Today was to be our last in Moscow. But first, before we departed, there was a group tour of the backstage of the Bolshoi Theatre, which just completed six years of renovations in 2011. We had considered at one point getting a couple of tickets to a performance at the Bolshoi, just to say we did. But this ambition foundered on the shoals of completely unbelievable pricing, as apparently most of the Bolshoi tickets are bought by scalpers and the minimum you’ll pay for Swan Lake is $1200. Now, I’m all for filling my head up with culture-type stuff, but using Mike-Calculus I find that I can go and see World War Z sixty times for the same amount of money and that’s with a small popcorn and soda thrown in for each visit.
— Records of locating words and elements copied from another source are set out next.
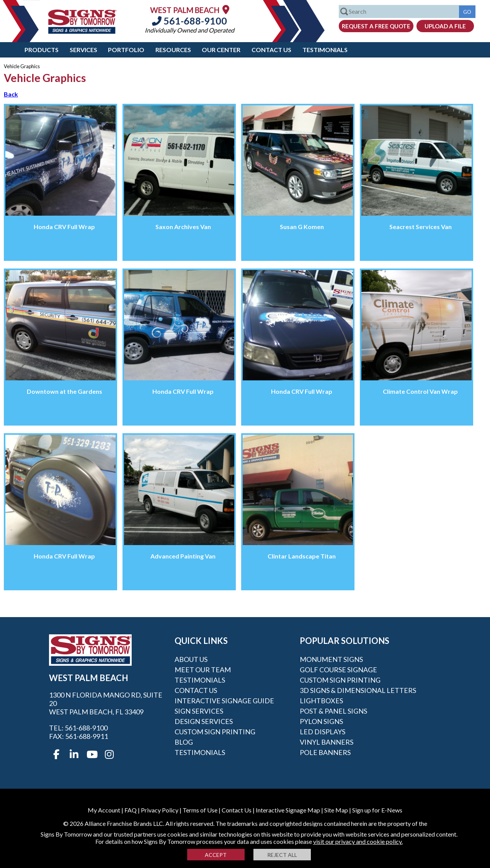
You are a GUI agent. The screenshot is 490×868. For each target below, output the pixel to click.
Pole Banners (325, 752)
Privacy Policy (160, 810)
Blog (184, 742)
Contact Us (271, 49)
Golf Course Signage (338, 670)
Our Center (221, 49)
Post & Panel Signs (333, 711)
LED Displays (322, 732)
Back (11, 94)
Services (83, 49)
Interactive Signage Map (288, 810)
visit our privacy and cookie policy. (358, 841)
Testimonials (325, 49)
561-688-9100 (189, 21)
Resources (173, 49)
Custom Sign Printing (215, 732)
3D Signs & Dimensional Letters (358, 690)
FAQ (131, 810)
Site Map (336, 810)
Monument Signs (331, 659)
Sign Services (199, 711)
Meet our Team (203, 670)
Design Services (204, 721)
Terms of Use (200, 810)
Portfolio (126, 49)
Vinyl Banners (327, 742)
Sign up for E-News (377, 810)
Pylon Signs (321, 721)
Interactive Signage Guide (224, 701)
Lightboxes (321, 701)
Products (41, 49)
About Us (191, 659)
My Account (104, 810)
Plus – zombies! Now a Swan Lake with zombies, that might be something to see. The backstage tour thus became a good way to get a taste of the Bolshoi without having to pay the exorbitant prices, plus for bonus points, I don’t have to worry about staying awake during a ballet performance.
Afterwards, we repaired back to the hotel to gather our things, and meet up with the Exeter supplied transportation to the train station. Along the way to the train, Anna, our guide, decided that we still had time to catch one more sight. In this case, it was a Stalinist era hotel, the Hotel Leningradskaya, for the use of the representatives of the people from the outlying regions, who might be in Moscow on Party business. The hotel has been largely kept up to its original design and is a fine example of Imperial Stalinist architecture, or so I am told. As the pictures below attest, the adage that some animals are more equal than others held true. It’s also now a Hilton, which is, I think, the definition of irony.
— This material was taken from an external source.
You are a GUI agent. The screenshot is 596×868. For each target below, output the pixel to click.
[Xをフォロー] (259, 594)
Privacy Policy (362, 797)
On to the train. We were taking the Sapsan from Moscow to St. Petersburg. Relatively recently put into service the Sapsan is a high speed train that reduces the journey between these two cities from eight hours or so on the older trains, to four hours. People were telling us that the Sapsan is actually faster than flying, because of security, baggage, and transportation to and from the airports. Also, Sapsan means Peregrine Falcon which is, just, cool.
We enjoyed the train, it’s a very similar to other high speed trains in Europe. We were served a lunch on board, as Exeter had booked Business class seats for all of us. The meal was served airline style from a trolley, and consisted of the now usual meat starter, followed by meat main. If they could figure out a way to get meat into the dessert, I’m sure they’d do that too. Plus – meatshakes!
Upon arrival at St. Petersburg, Exeter reps met us on the platform and drove us to the Hotel Astoria, a historical hostelry in the center of the city. Location-wise, it was as good as the Ritz Carlton was in Moscow.
The evening was taken up with another group event, a vodka and caviar tasting in the hotel restaurant. Fortunately, even though there were a fair number of group events, we had a great time in all of them, because we found our fellow travelers quite simpatico. Especially when accompanied by multiple shots of vodka, including our old friend Russian Standard Imperial, and caviar. Nom, nom, nom.
I think the tasting was supposed to last a couple of hours but we ended up, all of us, pretty much closing the restaurant. After the original vodka and caviar were gone, some wine was ordered and additional snacks. I think it goes without saying that we went to bed around midnight in a pretty mellow mood.